Antagonistic Obstacles – Does Your Story Really Need Them?
When the bad guy makes the hero’s journey difficult.
Let’s say your hero or heroine is a falsely accused fugitive from the law. While on the run, every policeman or government agent is effectively an antagonistic obstacle. This is particularly the case if there is a specific character who represents the state and whose mission it is to catch the heroine. This detective or agent casts out the net to catch the fugitive, using all the instruments of the state at his or her disposal in order to actively thwart the heroine’s escape.
Or maybe your story is about a soldier behind enemy lines on a mission to find and destroy (or steal) the enemy’s new super weapon, or perhaps rescue an important person who has been captured. Any enemy soldiers the hero encounters are, of course, obstacles. One could say that they are external obstacles if they just happen to be there, like a patrol unit. But if there is on the enemy side a character who is aware of our hero’s approach and is actively seeking to stop him achieving his mission, then the soldiers and/or henchmen this character sends out to find the hero are not external obstacles but antagonistic obstacles.
As we have said before, this division into three classes of obstacles – internal, external, and antagonistic – is not cut and dried and need not be followed too strictly. But differentiating between the different kinds of obstacles a hero or heroine must face while designing and planning your story can lead to a more exciting plot, simply because you can disperse the obstacles systematically within the story journey and have all the different kinds of obstacle build up to a great crescendo at the climax.
Antagonism and Protagonism
The best antagonistic obstacles are visible and physical aspects of the main character’s dark shadow or polar opposite. The final great confrontation at the crisis towards the end of the story will likely feature a great final obstacle which may be antagonistic, and overcoming it will also mean overcoming the internal obstacle. So the antagonism is bound together with the protagonist’s inner problem.
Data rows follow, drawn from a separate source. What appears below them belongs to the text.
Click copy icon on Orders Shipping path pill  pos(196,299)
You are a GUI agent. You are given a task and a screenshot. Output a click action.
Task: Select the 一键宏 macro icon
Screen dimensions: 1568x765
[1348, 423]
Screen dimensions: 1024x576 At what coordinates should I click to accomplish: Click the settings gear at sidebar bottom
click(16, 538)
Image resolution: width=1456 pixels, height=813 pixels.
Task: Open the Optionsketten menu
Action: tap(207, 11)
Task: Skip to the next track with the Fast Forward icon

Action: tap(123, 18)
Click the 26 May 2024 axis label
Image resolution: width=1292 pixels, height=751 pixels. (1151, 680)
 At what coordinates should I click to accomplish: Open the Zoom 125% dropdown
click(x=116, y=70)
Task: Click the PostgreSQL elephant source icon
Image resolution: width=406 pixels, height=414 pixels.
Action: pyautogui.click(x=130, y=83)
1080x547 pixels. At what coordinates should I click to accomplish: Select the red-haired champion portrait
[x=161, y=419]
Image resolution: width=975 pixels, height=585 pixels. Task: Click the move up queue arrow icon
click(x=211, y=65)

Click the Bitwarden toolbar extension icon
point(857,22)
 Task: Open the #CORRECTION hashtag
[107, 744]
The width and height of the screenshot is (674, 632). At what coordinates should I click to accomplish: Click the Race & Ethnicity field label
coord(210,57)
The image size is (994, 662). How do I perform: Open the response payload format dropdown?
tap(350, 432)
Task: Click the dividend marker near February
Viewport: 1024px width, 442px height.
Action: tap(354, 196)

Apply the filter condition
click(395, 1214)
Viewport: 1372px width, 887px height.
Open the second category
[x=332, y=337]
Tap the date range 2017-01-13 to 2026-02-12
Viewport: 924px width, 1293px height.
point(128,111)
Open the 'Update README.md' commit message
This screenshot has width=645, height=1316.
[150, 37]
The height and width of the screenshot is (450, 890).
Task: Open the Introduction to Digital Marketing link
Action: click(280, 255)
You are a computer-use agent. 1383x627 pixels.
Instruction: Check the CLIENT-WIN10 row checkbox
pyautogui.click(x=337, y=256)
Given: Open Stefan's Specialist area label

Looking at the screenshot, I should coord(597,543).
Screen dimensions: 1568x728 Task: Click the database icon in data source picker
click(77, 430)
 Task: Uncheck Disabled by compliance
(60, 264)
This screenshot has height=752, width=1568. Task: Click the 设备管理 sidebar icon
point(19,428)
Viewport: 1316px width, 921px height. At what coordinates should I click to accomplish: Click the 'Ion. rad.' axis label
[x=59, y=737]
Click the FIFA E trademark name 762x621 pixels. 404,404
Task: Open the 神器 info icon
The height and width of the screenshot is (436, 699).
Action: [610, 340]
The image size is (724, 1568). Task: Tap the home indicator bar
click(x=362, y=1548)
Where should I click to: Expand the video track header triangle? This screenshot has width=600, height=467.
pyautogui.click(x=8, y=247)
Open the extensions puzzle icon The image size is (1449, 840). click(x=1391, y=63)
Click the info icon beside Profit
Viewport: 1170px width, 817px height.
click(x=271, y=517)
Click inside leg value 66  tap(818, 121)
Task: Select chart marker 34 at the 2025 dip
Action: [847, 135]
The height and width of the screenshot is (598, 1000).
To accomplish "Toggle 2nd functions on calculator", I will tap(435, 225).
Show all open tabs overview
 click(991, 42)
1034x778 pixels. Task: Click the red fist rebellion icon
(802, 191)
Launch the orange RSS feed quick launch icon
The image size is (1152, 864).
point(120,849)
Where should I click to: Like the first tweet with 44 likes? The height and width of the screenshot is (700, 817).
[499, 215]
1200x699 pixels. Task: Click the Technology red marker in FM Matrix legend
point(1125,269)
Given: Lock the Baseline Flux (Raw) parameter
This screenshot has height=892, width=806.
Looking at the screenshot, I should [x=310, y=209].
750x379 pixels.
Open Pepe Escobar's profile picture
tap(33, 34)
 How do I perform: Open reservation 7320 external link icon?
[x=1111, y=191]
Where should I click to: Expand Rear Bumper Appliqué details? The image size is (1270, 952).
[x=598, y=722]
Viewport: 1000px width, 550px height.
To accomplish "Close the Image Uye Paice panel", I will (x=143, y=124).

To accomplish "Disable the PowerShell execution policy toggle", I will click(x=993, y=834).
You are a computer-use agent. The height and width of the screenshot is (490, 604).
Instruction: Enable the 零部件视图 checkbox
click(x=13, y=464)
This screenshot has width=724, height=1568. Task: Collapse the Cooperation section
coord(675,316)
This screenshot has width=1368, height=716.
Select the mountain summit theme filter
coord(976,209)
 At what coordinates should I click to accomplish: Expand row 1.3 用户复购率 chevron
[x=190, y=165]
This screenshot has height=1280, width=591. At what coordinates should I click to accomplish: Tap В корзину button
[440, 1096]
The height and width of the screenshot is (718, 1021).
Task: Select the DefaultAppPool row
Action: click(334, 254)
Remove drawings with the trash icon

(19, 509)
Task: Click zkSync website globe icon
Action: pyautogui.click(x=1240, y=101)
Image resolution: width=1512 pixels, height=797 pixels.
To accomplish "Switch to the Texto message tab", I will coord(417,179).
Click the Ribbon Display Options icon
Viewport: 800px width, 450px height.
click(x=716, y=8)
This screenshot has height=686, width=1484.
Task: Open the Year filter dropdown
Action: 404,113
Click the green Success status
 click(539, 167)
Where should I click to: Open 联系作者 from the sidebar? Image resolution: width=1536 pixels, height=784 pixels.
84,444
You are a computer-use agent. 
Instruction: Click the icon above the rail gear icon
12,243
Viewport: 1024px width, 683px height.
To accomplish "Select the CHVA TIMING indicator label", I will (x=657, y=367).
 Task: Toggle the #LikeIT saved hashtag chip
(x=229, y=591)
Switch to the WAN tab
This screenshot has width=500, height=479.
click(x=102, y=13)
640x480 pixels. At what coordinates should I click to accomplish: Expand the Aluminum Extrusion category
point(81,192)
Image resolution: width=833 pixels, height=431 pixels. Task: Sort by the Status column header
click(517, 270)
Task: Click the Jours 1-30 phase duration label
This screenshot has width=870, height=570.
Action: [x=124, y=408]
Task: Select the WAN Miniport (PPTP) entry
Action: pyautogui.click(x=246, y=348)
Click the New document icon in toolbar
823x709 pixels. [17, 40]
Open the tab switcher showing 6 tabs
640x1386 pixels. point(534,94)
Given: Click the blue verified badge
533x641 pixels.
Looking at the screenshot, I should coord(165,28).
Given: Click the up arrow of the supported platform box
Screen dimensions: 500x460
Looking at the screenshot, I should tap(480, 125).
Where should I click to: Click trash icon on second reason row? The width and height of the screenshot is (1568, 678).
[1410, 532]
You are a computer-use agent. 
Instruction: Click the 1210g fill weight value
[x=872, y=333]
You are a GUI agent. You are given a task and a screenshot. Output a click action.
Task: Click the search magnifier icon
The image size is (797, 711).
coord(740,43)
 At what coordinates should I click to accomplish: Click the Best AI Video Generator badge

Protagonism represents a force or power in the construct of the story, usually in the form of one central character or hero – the protagonist. Protagonism has an equal and opposite force called antagonism. This power is often manifested in one main antagonistic character, who may have helpers or henchmen in the same way the protagonist has allies. So in Star Wars, Darth Vader is the antagonist, and the stormtroopers Luke Skywalker keeps bumping into are antagonistic obstacles. The greatest antagonistic obstacle is the Death Star. It is the sign of Darth’s concentrated power, is a physical manifestation of antagonism, and its destruction is the culmination of the quest. Once Luke has managed this feat, he has effectively come of age.
Telling It Differently
The common aspect of two opposing forces in conflict at the heart of so many stories of the western world often gives rise to the somewhat simplistic good guy versus bad guy story design. Contrary to popular belief, conflict between good versus evil is not archetypal storytelling and not a paradigm necessary to follow in order to create emotionally effective stories. As we’ve said elsewhere, if we didn’t have the concept of the Devil, we wouldn’t have Darth Vader. Good versus evil is as old as Christianity, but nowhere near as old as storytelling. If you look at stories from cultures with no contact to Christianity, you do not find the good versus evil paradigm.
Greek and Roman myths do not have good guys and bad guys. The Iliad describes neither the Greeks nor the Trojans as the goodies or the baddies. Achilles, Agamemnon, and Odysseus and Hector, Priam, Paris or Aeneas all have flaws, they make terrible mistakes, but unlike in so many war stories of the 20th or 21st centuries, it doesn’t occur to Homer to give one side the moral upper hand and make the other morally reprehensible. Neither the Greeks nor the Trojans are villains. The point of the story is not to root for the good guys and be cheered up when they win.
The pre-modern stories of China or Japan are full of conflict, but they don’t have overt good guys battling against evil bad guys. When you look at stories from the eastern world, only modern ones under the influence of Hollywood use the good vs bad paradigm. Watch the films of Studio Ghibli, such as My Neighbor Totoro, Princess Mononoke, Spirited Away, or The Boy and the Heron, and see if you can find an antagonist. Is there some bad guy actively setting up obstacles for the hero? Not really.
Pixar learned from Ghibli. The success of Pixar Animation Studios quite probably has as much to do with their realisation that stories can work without antagonism and antagonistic obstacles as with their skill in digital animation. Who is the antagonist in Finding Nemo? We may not like the dentist or his daughter, but they are surely not arch villains. Toy Story, WALL-E, Cars and many more Pixar films manage to avoid baddies and the antagonistic obstacles they create.
Depending on the story, external and internal obstacles may be quite sufficient.